Throughout April, you will often see more information being shared by organisations, autistic individuals, and their families about what autism can look like, and how it may influence someone’s experience of the world. As our own About Autism pages highlight, autism is a lifelong developmental difference that affects how people communicate, interact, and process the world around them. No two autistic people are the same and each person’s strengths, preferences, and support needs are unique.
Awareness is important. It helps people understand autism beyond stereotypes and encourages curiosity, empathy, and learning. Awareness can come from education, from listening to autistic voices and from seeing real‑life experiences represented in the media.
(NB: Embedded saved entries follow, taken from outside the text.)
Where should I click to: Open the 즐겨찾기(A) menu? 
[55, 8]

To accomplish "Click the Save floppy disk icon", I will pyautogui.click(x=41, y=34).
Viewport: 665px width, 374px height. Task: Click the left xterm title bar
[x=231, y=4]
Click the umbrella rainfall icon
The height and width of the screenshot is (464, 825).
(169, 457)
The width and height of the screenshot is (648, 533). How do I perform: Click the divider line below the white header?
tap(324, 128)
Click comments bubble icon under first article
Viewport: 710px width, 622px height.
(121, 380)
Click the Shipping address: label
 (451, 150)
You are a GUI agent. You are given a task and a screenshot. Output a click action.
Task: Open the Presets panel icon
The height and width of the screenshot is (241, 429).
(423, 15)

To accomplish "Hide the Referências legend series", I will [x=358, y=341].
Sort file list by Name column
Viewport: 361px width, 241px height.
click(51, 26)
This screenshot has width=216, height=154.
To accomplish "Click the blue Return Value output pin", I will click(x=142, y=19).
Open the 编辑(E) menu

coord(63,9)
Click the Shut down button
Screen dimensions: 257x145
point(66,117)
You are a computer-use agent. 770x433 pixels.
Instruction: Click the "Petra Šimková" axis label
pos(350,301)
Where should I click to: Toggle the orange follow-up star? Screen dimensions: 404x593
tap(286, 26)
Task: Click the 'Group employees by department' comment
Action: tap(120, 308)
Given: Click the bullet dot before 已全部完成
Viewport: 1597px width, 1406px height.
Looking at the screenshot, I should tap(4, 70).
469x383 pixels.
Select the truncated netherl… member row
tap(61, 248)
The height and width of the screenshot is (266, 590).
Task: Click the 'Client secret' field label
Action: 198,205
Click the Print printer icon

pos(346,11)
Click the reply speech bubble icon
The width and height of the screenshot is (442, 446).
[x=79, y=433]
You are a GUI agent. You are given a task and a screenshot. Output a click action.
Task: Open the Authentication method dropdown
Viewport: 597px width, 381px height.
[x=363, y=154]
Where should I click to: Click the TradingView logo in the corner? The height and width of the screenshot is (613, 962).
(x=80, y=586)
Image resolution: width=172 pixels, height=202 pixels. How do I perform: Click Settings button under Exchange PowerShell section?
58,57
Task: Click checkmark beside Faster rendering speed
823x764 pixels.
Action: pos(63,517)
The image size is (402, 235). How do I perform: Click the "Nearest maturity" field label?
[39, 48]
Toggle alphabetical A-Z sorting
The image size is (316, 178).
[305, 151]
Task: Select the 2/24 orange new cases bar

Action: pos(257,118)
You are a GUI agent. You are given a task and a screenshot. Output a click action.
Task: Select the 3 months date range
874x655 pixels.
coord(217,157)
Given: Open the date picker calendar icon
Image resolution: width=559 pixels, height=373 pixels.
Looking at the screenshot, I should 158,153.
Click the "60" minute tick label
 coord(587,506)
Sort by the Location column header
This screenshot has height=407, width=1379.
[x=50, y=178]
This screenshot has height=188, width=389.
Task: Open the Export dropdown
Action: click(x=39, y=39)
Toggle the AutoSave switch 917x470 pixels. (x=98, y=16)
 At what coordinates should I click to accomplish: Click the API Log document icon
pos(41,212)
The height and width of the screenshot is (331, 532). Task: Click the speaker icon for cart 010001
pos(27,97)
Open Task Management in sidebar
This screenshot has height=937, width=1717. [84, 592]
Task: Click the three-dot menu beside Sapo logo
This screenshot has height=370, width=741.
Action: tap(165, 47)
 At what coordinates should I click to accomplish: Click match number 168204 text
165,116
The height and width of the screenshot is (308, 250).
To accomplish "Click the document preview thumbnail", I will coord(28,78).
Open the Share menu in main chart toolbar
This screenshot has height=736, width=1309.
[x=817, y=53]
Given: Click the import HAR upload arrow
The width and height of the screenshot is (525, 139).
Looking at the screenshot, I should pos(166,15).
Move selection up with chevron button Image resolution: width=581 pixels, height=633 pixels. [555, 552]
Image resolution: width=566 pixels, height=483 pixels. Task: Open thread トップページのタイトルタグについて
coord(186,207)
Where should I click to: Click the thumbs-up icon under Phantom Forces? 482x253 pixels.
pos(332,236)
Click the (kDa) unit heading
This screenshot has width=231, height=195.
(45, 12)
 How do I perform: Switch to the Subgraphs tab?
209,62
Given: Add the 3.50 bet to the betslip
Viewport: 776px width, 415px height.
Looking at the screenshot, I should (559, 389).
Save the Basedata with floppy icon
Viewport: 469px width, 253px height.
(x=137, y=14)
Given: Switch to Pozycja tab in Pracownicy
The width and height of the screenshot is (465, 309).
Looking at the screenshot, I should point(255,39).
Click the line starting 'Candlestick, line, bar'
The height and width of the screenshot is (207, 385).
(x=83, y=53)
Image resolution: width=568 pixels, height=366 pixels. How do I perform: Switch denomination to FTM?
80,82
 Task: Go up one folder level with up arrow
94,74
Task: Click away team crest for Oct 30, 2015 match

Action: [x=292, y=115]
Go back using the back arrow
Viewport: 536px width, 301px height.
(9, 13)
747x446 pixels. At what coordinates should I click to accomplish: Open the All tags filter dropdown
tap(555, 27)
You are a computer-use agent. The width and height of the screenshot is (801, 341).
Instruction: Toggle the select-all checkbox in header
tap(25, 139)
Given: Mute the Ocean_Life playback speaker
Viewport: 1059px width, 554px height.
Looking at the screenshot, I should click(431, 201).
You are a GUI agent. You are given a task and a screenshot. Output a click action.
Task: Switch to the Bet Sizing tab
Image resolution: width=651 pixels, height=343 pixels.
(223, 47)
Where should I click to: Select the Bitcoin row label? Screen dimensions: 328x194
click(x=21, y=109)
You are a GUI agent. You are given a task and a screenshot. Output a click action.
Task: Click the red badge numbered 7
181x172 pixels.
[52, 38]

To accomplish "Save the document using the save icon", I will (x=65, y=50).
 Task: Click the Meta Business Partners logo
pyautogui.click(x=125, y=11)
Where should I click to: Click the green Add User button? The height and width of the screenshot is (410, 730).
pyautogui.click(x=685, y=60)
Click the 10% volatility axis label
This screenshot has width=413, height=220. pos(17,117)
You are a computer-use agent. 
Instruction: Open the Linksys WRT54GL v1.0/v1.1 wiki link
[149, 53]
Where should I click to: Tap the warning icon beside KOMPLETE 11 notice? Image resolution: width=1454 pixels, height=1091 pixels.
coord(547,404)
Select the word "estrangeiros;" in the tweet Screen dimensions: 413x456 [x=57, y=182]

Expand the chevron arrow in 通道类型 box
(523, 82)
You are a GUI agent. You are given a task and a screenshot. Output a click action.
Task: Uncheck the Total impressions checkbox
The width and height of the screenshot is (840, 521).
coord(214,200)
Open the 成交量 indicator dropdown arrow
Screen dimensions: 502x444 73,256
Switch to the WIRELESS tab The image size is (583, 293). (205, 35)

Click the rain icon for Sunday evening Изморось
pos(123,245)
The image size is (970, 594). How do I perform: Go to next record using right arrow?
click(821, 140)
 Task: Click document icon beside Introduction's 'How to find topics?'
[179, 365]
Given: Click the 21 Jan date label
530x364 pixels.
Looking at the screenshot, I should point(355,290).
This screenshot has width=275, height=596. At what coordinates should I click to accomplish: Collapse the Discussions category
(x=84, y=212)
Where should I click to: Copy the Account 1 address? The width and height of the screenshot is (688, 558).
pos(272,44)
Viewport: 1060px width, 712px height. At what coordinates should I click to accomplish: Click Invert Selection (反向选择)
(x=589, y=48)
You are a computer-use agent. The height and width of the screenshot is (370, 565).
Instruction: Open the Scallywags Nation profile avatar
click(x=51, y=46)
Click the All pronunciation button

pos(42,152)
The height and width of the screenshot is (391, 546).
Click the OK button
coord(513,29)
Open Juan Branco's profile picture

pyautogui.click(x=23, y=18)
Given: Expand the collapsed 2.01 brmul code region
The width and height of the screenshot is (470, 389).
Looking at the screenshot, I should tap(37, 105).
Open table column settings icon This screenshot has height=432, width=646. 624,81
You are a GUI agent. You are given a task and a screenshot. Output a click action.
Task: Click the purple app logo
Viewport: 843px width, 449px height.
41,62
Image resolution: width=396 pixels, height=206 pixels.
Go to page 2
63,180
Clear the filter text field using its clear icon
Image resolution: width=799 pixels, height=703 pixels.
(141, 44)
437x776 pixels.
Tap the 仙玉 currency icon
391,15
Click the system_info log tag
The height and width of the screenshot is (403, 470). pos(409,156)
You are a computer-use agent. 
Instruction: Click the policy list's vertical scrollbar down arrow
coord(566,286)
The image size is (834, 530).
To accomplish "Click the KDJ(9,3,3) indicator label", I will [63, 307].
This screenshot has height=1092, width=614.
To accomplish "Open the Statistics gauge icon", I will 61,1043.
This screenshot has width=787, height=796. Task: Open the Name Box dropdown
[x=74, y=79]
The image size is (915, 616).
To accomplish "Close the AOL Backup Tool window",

It provides a strong foundation but on its own, it’s not enough. To see meaningful change in how society responds to and supports autistic people, we need something deeper: autism acceptance.
For many, the distinction between awareness and acceptance isn’t always obvious. So, what’s the difference?
Awareness can be defined as ‘knowledge or perception of a situation or fact.’
Acceptance is ‘the process or fact of being received as adequate, valid, or suitable.’
Awareness tells us that autism exists and helps us understand it better. But acceptance? That’s where we see things truly change for autistic people.
Acceptance means recognising autism not as a deficit or something to be corrected, but as a natural form of human diversity. It means seeing autistic people as valid, capable, and complete, exactly as they are. It also means acknowledging that many of the challenges autistic people face come from environments, expectations, and systems that were not designed with them in mind. When those environments become more flexible, inclusive and understanding, autistic people can thrive.
Acceptance also shows up in everyday life. It looks like sensory considerate spaces, communication that respects individual needs, education that adapts to different learning styles and workplaces that value the strengths autistic people bring. It looks like communities making space for difference, listening to lived experience and embracing neurodiversity as part of human diversity.
Awareness is visibility, recognition and understanding.
Acceptance is action, equality and inclusion.
The two are intertwined and when effectively combined, that’s when real change happens.
That’s why many organisations, including Autism Unlimited, support the movement to reframe April as Autism Acceptance Month: a chance to listen to autistic individuals, learn from their experiences, understand how we can support and create a society where all autistic people have unlimited possibilities.
Most importantly, we believe every day is an opportunity to raise awareness and promote acceptance of autism and that commitment sits at the heart of everything we do at Autism Unlimited.